Send back every record word for word, with nothing missing.

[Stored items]
-- -- --

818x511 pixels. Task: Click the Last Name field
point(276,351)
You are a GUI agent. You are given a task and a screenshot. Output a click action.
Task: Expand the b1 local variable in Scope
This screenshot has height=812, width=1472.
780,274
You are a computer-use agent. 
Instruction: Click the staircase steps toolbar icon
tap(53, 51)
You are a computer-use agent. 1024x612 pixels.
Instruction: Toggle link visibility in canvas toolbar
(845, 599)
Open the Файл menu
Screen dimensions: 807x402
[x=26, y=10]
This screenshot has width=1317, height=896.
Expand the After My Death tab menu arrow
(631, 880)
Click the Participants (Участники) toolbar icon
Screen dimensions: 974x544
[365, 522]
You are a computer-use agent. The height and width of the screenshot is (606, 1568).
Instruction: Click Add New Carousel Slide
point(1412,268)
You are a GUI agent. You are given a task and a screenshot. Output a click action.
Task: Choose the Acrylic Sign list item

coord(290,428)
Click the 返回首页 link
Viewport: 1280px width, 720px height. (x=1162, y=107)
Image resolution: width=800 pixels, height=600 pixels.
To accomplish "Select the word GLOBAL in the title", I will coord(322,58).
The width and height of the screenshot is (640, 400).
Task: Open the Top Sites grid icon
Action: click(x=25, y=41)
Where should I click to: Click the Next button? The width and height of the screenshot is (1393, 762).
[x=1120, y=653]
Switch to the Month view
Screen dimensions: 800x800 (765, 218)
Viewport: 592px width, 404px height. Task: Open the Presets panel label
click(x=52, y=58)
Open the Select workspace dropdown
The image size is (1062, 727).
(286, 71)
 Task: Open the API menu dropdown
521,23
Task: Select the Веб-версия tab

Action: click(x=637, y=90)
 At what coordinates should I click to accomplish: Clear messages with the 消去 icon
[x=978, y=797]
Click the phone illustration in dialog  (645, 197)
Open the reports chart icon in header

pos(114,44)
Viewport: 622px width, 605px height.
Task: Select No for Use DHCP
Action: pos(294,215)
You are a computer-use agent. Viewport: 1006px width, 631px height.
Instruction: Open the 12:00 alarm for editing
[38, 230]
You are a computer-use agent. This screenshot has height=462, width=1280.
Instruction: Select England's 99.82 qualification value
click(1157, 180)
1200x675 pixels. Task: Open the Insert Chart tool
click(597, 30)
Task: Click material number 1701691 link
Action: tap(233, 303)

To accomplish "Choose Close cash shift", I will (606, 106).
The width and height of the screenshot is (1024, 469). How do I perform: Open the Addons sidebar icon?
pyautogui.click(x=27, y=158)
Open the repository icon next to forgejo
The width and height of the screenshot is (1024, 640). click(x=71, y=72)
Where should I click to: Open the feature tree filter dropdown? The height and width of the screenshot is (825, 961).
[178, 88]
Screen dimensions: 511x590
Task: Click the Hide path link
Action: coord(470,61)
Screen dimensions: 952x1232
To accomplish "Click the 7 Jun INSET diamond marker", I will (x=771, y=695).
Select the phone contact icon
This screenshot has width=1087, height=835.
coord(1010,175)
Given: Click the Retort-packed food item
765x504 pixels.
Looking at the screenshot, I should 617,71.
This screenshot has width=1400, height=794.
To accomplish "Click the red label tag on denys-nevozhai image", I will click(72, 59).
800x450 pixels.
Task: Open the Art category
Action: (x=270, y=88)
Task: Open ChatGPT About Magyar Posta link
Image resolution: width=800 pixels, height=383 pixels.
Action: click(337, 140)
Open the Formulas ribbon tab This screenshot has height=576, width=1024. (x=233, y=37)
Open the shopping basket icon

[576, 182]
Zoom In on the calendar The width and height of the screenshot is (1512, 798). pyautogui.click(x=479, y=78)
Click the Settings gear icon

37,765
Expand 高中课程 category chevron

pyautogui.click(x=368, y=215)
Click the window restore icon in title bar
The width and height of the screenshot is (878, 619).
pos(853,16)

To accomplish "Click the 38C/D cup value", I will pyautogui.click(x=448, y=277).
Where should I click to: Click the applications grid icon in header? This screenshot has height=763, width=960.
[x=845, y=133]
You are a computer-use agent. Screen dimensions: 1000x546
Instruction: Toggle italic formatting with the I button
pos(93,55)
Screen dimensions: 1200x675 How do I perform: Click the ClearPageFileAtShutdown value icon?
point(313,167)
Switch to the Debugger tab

-- -- --

Written response =
818x511 pixels. Task: Click the Last Name field
point(276,351)
You are a GUI agent. You are given a task and a screenshot. Output a click action.
Task: Expand the b1 local variable in Scope
This screenshot has height=812, width=1472.
780,274
You are a computer-use agent. 
Instruction: Click the staircase steps toolbar icon
tap(53, 51)
You are a computer-use agent. 1024x612 pixels.
Instruction: Toggle link visibility in canvas toolbar
(845, 599)
Open the Файл menu
Screen dimensions: 807x402
[x=26, y=10]
This screenshot has width=1317, height=896.
Expand the After My Death tab menu arrow
(631, 880)
Click the Participants (Участники) toolbar icon
Screen dimensions: 974x544
[365, 522]
You are a computer-use agent. The height and width of the screenshot is (606, 1568).
Instruction: Click Add New Carousel Slide
point(1412,268)
You are a GUI agent. You are given a task and a screenshot. Output a click action.
Task: Choose the Acrylic Sign list item

coord(290,428)
Click the 返回首页 link
Viewport: 1280px width, 720px height. (x=1162, y=107)
Image resolution: width=800 pixels, height=600 pixels.
To accomplish "Select the word GLOBAL in the title", I will coord(322,58).
The width and height of the screenshot is (640, 400).
Task: Open the Top Sites grid icon
Action: click(x=25, y=41)
Where should I click to: Click the Next button? The width and height of the screenshot is (1393, 762).
[x=1120, y=653]
Switch to the Month view
Screen dimensions: 800x800 (765, 218)
Viewport: 592px width, 404px height. Task: Open the Presets panel label
click(x=52, y=58)
Open the Select workspace dropdown
The image size is (1062, 727).
(286, 71)
 Task: Open the API menu dropdown
521,23
Task: Select the Веб-версия tab

Action: click(x=637, y=90)
 At what coordinates should I click to accomplish: Clear messages with the 消去 icon
[x=978, y=797]
Click the phone illustration in dialog  (645, 197)
Open the reports chart icon in header

pos(114,44)
Viewport: 622px width, 605px height.
Task: Select No for Use DHCP
Action: pos(294,215)
You are a computer-use agent. Viewport: 1006px width, 631px height.
Instruction: Open the 12:00 alarm for editing
[38, 230]
You are a computer-use agent. This screenshot has height=462, width=1280.
Instruction: Select England's 99.82 qualification value
click(1157, 180)
1200x675 pixels. Task: Open the Insert Chart tool
click(597, 30)
Task: Click material number 1701691 link
Action: tap(233, 303)

To accomplish "Choose Close cash shift", I will (606, 106).
The width and height of the screenshot is (1024, 469). How do I perform: Open the Addons sidebar icon?
pyautogui.click(x=27, y=158)
Open the repository icon next to forgejo
The width and height of the screenshot is (1024, 640). click(x=71, y=72)
Where should I click to: Open the feature tree filter dropdown? The height and width of the screenshot is (825, 961).
[178, 88]
Screen dimensions: 511x590
Task: Click the Hide path link
Action: coord(470,61)
Screen dimensions: 952x1232
To accomplish "Click the 7 Jun INSET diamond marker", I will (x=771, y=695).
Select the phone contact icon
This screenshot has width=1087, height=835.
coord(1010,175)
Given: Click the Retort-packed food item
765x504 pixels.
Looking at the screenshot, I should 617,71.
This screenshot has width=1400, height=794.
To accomplish "Click the red label tag on denys-nevozhai image", I will click(72, 59).
800x450 pixels.
Task: Open the Art category
Action: (x=270, y=88)
Task: Open ChatGPT About Magyar Posta link
Image resolution: width=800 pixels, height=383 pixels.
Action: click(337, 140)
Open the Formulas ribbon tab This screenshot has height=576, width=1024. (x=233, y=37)
Open the shopping basket icon

[576, 182]
Zoom In on the calendar The width and height of the screenshot is (1512, 798). pyautogui.click(x=479, y=78)
Click the Settings gear icon

37,765
Expand 高中课程 category chevron

pyautogui.click(x=368, y=215)
Click the window restore icon in title bar
The width and height of the screenshot is (878, 619).
pos(853,16)

To accomplish "Click the 38C/D cup value", I will pyautogui.click(x=448, y=277).
Where should I click to: Click the applications grid icon in header? This screenshot has height=763, width=960.
[x=845, y=133]
You are a computer-use agent. Screen dimensions: 1000x546
Instruction: Toggle italic formatting with the I button
pos(93,55)
Screen dimensions: 1200x675 How do I perform: Click the ClearPageFileAtShutdown value icon?
point(313,167)
Switch to the Debugger tab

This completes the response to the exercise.